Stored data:

....

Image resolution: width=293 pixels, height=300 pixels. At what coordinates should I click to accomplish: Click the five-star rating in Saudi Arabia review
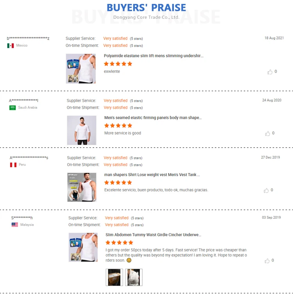[x=118, y=126]
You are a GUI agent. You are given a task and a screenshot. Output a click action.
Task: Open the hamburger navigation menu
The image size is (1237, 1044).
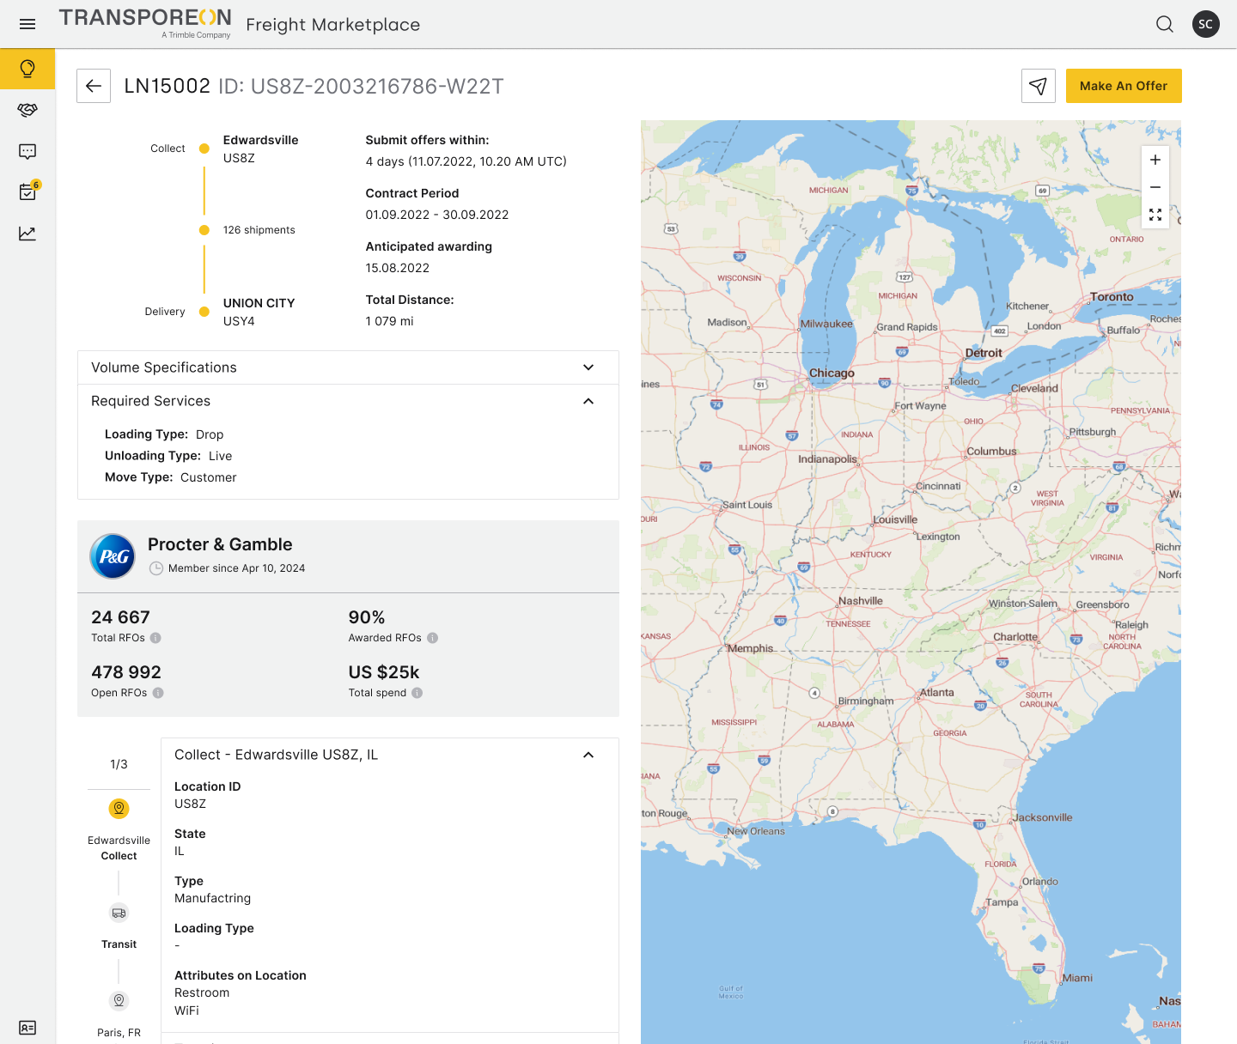(27, 24)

....

ACTIVITY: Would you write each entry out again exactly, omitting the images?

WRITTEN ANSWER:
Image resolution: width=293 pixels, height=300 pixels. At what coordinates should I click to accomplish: Click the five-star rating in Saudi Arabia review
[x=118, y=126]
You are a GUI agent. You are given a task and a screenshot. Output a click action.
Task: Open the hamburger navigation menu
The image size is (1237, 1044).
(27, 24)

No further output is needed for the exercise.